Logical Limits
We live in an age that reveres reason. Rationality, logic, and data-driven decision-making are the currency of expertise. Yet, time and again, individuals in high-stakes environments—pilots, emergency responders, elite athletes—credit their success to something else: instinct.
Take the case of pilot Chesley “Sully” Sullenberger, who landed US Airways Flight 1549 on the Hudson River. In those critical seconds after bird strikes disabled both engines, there was no time for calculations or deliberation. His instincts, refined through decades of flying, guided his actions, saving 155 lives.
What do these moments tell us? That reasoning, while invaluable, is not always fast enough. Instinct is what steps in when there is no time for conscious analysis. The problem is that many of us have been trained to distrust it.

Instinct’s Evolution
Instinct is not magic; it is a biological intelligence honed by millions of years of evolution. Our ancestors who ignored the “bad feeling” before stepping into an unknown cave did not survive to pass on their genes.
Neuroscientist Antonio Damasio’s research on patients with damaged emotional processing areas found that without emotion—without the intuitive “gut feeling”—people struggle to make even the simplest decisions. Why? Because logic alone is paralysing. It presents options but does not weight them in a way that feels meaningful.

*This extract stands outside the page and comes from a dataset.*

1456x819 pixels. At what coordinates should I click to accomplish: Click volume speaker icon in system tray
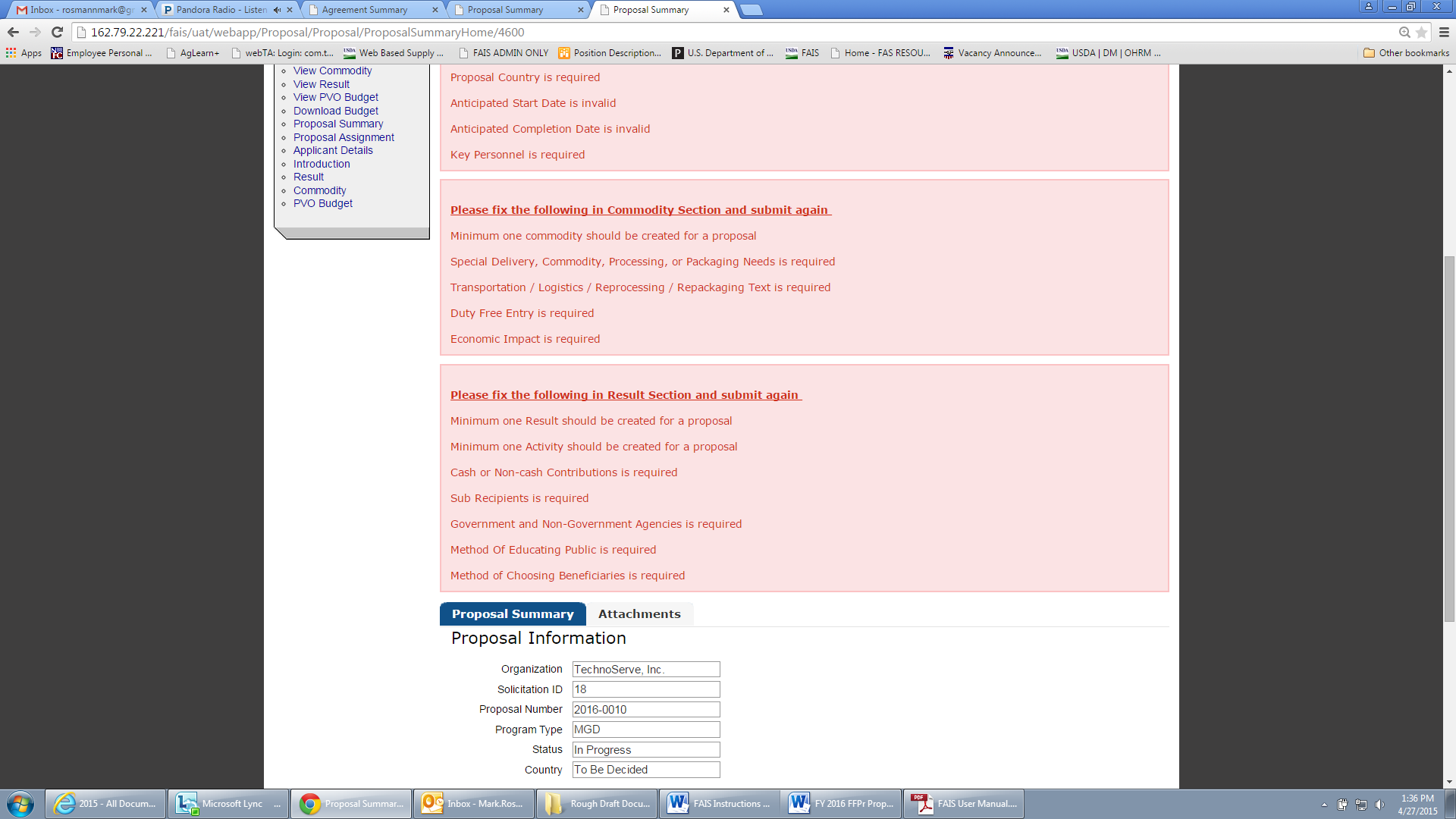(x=1379, y=805)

Your nervous system, through a process known as neuroception, constantly scans for danger before your conscious mind is even aware of a threat. This is why your body tenses before you even realise you’ve heard a strange noise in the dark. It is why elite firefighters sense when a building is about to collapse before there are visible signs. Their bodies detect subtle cues—the heat of the floor, the behaviour of the flames—that their conscious minds have not yet processed.
When Instinct Fails
However, instinct is not infallible. It can be distorted by fear, past trauma or innate bias. For instance, availability bias—our tendency to overestimate risks that are easy to recall—can make us misinterpret harmless situations as threats. The nervous flyer feels a sudden jolt of turbulence and instinctively panics, though logically they know the plane is fine.
This is where reason must re-enter. The goal is not blind trust in instinct, nor blind trust in reason, but an integration of the two.

Instinctual Acuity
If instincts are sometimes unreliable, should we discard them? No. Like any skill, instincts can be trained and refined. Studies show that decisions are felt in the body before they reach the conscious mind. The ‘Pause & Tune-In’ exercise is quick, easy and begins to refine your ability to dial into your instincts:
- So long as its is physically and socially safe, you may want to close your eyes.

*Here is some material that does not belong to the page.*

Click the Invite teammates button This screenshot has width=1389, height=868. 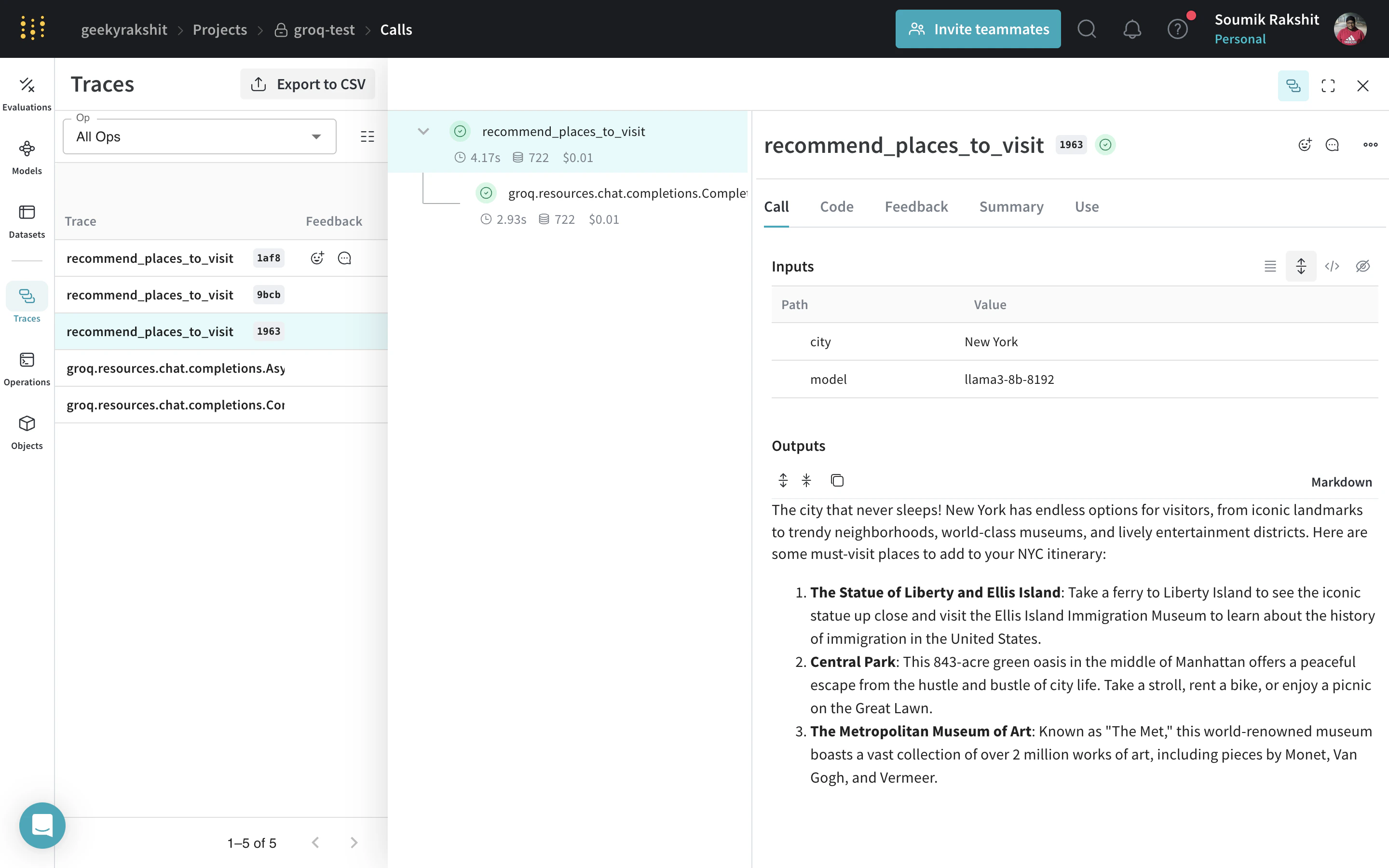[x=978, y=29]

- Begin with slow, deep breaths to settle your mind.
- Move your awareness through your body, scanning for tension, warmth, or discomfort.
- When making a decision, check where sensations arise—tightness, expansion, or ease can reveal unconscious assessments.
Here are three easy-to-learn, highly effective techniques, which are fully explored in, ‘Neuro-Resilience Skills: How Leaders Conquer Stress & Builds Unflappable Teams’. These skills ensure your intuition is honed, refined and working for you:
- Somatic Honing – Dials up awareness of unconscious physical decision signals.
- Dual-Mind Reflection – Balances instinct and logic for sharper decision-making.
- Decision Journaling – Tracks fast- and slow-thinking patterns for better results.
Instinct-Intellect Blending
Instinct provides the spark; intellect provides the framework. The greatest decision-makers—whether in business, science, or combat—are those who learn to trust the whisper while using reason to interpret it.
Consider Albert Einstein’s approach to physics. His breakthroughs were not purely deductive; he often spoke of visualising ideas as intuitive images first. Only later did he translate them into mathematics.
Likewise, the best strategists in war—from Napoleon to Sun Tzu—describe victory as an art, not just a science. They could sense a battlefield’s dynamics before their subordinates could explain them.
Courage to Listen
Trusting instinct requires courage. It means acting without perfect proof, without the assurance that logic can provide. But some of the most transformative decisions in history have been made this way.
- Steve Jobs ignored market research that said touchscreen phones wouldn’t sell. His gut told him otherwise.
- Marie Curie pursued radioactivity when others dismissed it as a curiosity.
- Rosa Parks refused to give up her seat—not because of logic, but because something deeper in her said, “Enough.”
When instinct and intellect work together, they produce breakthroughs.

The Whisper Within
Instinct is not a relic of a primitive past; it is an advanced survival mechanism. The difference between those who succeed and those who hesitate is that the former listen, refine, and act. So, the next time you feel that quiet, inexplicable pull—pause. Test it. Train it. Trust it.
Because sometimes, what your instincts whisper today is what your intellect will understand tomorrow.